Les effectifs, c'est la clef d'un soin de qualité, d'après Freddy Gilles. Le service de réanimation, où il travaille, est ce que l'on appelle un service "normé" : la loi impose un nombre minimum de soignants par patient. Mais cette obligation ne s'applique pas à la majorité des services.
"La prise en charge se dégrade, ça c'est sûr. Mais pas dans tous les services, dans ceux qui sont normés, il n'y a pas de problème, souligne Freddy Gilles. À qui la faute ? On peut parler de l'ARS qui ne donne pas les fonds, du gouvernement qui réduit les moyens. Moi, je reste local, ici à Abbeville. Malgré la modernisation de l'hôpital, les conditions de travail ne s'améliorent pas. On a l'impression que de toute façon, c'est une entreprise, maintenant. Alors que c'est un hôpital public qui est payé par nos impôts, mais on nous demande de faire du chiffre. Il faut le savoir, on doit être rentable."

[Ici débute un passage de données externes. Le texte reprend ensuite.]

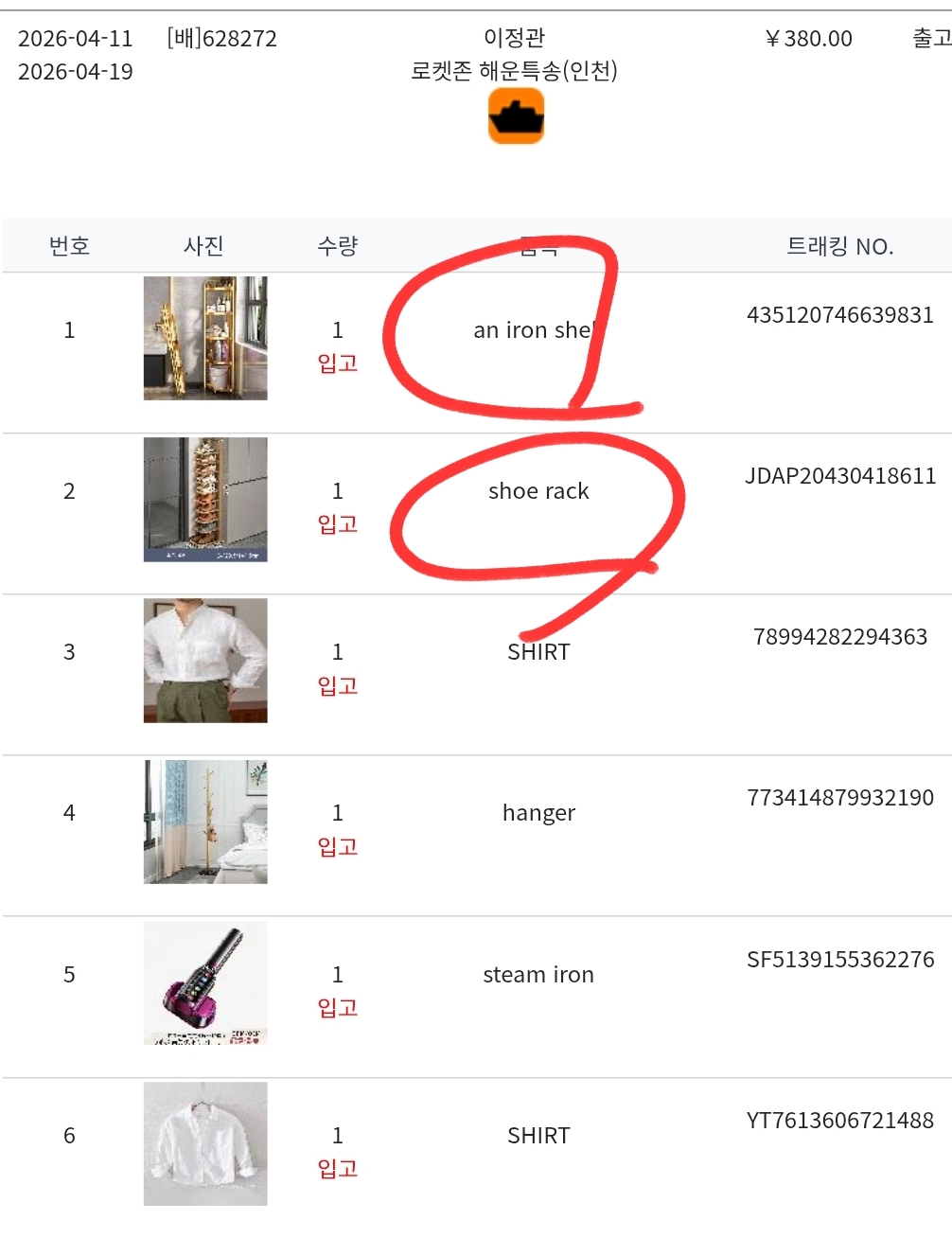Click the 트래킹 NO. column header

click(x=839, y=247)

Une logique économique qui transparait lorsque la direction évoque cette douloureuse question des effectifs. "On aimerait avoir plus d'effectifs, mais il y a une réalité qui s'impose à nous dans le contexte budgétaire des établissements de santé, qui est tendu, admet Hélène Deruddre. Il faut que nous soyons attentifs à préserver les équilibres. Nous réalisons régulièrement des comparatifs pour voir si nous disposons de ratios de personnels suffisants au contact des patients. C'est le cas de cet établissement. Nous voulons rassurer les patients qui viennent se faire prendre en charge dans l'établissement."
Dialogue de sourds
"Nous sommes attentifs, nous allons régulièrement à la rencontre des partenaires sociaux, le mouvement est peu suivi, mais nous restons à leur contact", assure la directrice du centre hospitalier. Seulement pour les syndicalistes, le contact ne passe pas et la grève illimitée se poursuit.

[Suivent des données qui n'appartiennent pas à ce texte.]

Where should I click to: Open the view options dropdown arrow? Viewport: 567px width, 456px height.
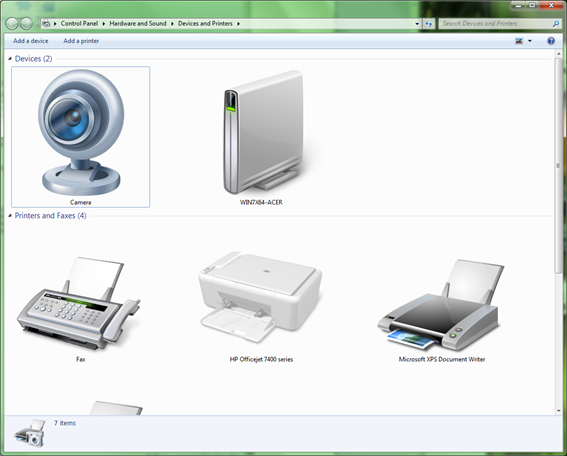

"On a rencontré la direction tout de suite après le déclenchement du mouvement, c'est un dialogue social comptable pour la direction. Elle se protège derrière notre ARS, qui tire les ficelles. Tant que l'ARS ne prendra pas en compte nos revendications, on n'avancera pas. On attend d'être écoutés, pourquoi pas être reçus par l'ARS ? Avec la direction, le dialogue social est stérile, je pense qu'il va falloir aller voir au-dessus", se projette Pascal Maccrez.
"Si des personnes sont recrutées, les conditions de travail s'amélioreront, espère Freddy Gilles. Les services sont modernisés, mais ils prévoient de faire des services de 45 patients sans augmenter le personnel. Automatiquement, cela devient encore plus dur. On a de beaux murs, la vitrine va être belle, mais les conditions de travail catastrophiques."

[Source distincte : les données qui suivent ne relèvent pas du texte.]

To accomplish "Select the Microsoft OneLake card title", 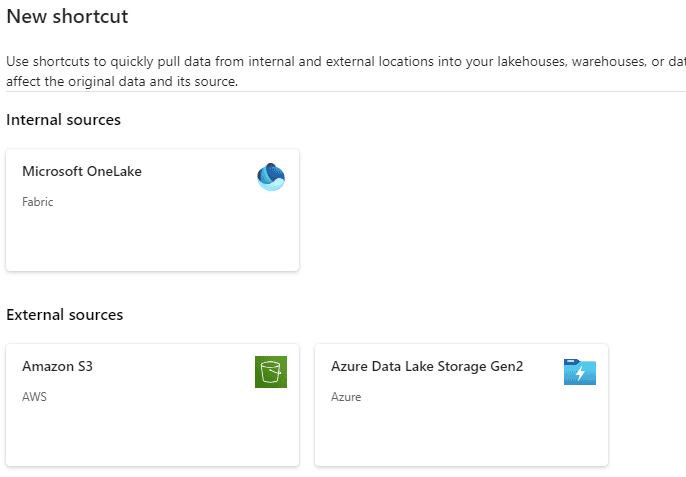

Ici comme ailleurs, deux logiques s'affrontent. D'un côté, des soignants qui se sentent démunis face au manque de moyens dont ils disposent pour assurer leurs missions, pourtant vitales. De l'autre, des autorités sanitaires qui pilotent le développement des hôpitaux à partir d'indicateurs économiques, comme le taux d'occupation, la durée de séjour et le bilan comptable des établissements. Au milieu, des syndicalistes et des équipes de direction aux relations de plus en plus tendues. Et des patients qui ne peuvent que constater l'état critique de l'hôpital public.